4. INFER the coefficient relationships

• Comparing \(\mathrm{ax^2 - 4ax - 21a}\) with \(\mathrm{ax^2 + bx + c}\):
  • Coefficient of \(\mathrm{x^2}\): \(\mathrm{a = a}\) ✓
  • Coefficient of \(\mathrm{x}\): \(\mathrm{b = -4a}\)
  • Constant term: \(\mathrm{c = -21a}\)
• Therefore: \(\mathrm{a + b = a + (-4a) = -3a}\)

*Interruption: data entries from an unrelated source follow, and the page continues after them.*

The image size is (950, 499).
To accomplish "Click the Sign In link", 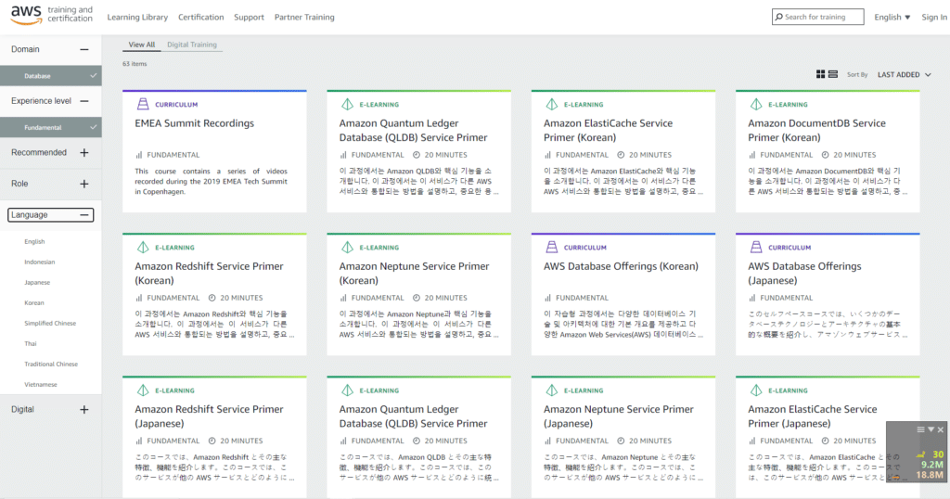I will point(933,17).
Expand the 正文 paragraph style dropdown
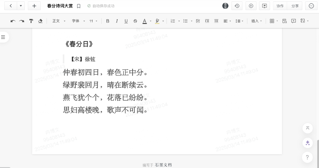Viewport: 319px width, 168px height. 59,21
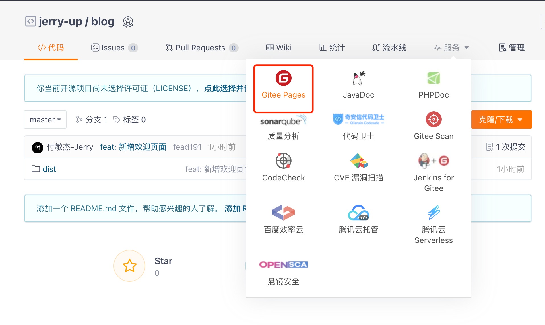The height and width of the screenshot is (325, 545).
Task: Launch SonarQube 质量分析 quality analysis
Action: coord(283,126)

5. APPLY CONSTRAINTS to find valid answers

• Since \(\mathrm{a}\) is an integer greater than 1: \(\mathrm{a \geq 2}\)
• This means: \(\mathrm{a + b = -3a \leq -3(2) = -6}\)
• Also, since \(\mathrm{a}\) is an integer, \(\mathrm{-3a}\) must be a multiple of 3
• Checking each choice:
  • A. -6: This works when \(\mathrm{a = 2}\) (since \(\mathrm{-3(2) = -6}\)) ✓
  • B. -3: Would need \(\mathrm{a = 1}\), but \(\mathrm{a \gt 1}\) ✗
  • C. 4: Would need \(\mathrm{-3a = 4}\), so \(\mathrm{a = -4/3}\) (not integer) ✗
  • D. 5: Would need \(\mathrm{-3a = 5}\), so \(\mathrm{a = -5/3}\) (not integer) ✗

Answer: A. -6

Why Students Usually Falter on This Problem

Most Common Error Path:

Weak INFER skill: Students don't recognize that the given points are zeros, so they can't make the connection to factored form. Instead, they try to substitute the points directly into \(\mathrm{f(x) = ax^2 + bx + c}\), creating a system of equations:

• \(\mathrm{49a + 7b + c = 0}\)
• \(\mathrm{9a - 3b + c = 0}\)

This approach is much more complex and often leads to algebraic mistakes or getting stuck completely. This leads to confusion and guessing.

Second Most Common Error:

Inadequate APPLY CONSTRAINTS execution: Students correctly find that \(\mathrm{a + b = -3a}\) but forget that \(\mathrm{a}\) must be an integer greater than 1. They might select Choice B (-3) because it "looks right" without checking that it requires \(\mathrm{a = 1}\), which violates the given constraint.

The Bottom Line:

This problem rewards recognizing the connection between zeros and factored form. Students who miss this key insight face unnecessarily complex algebra, while those who see it can solve it efficiently through strategic reasoning.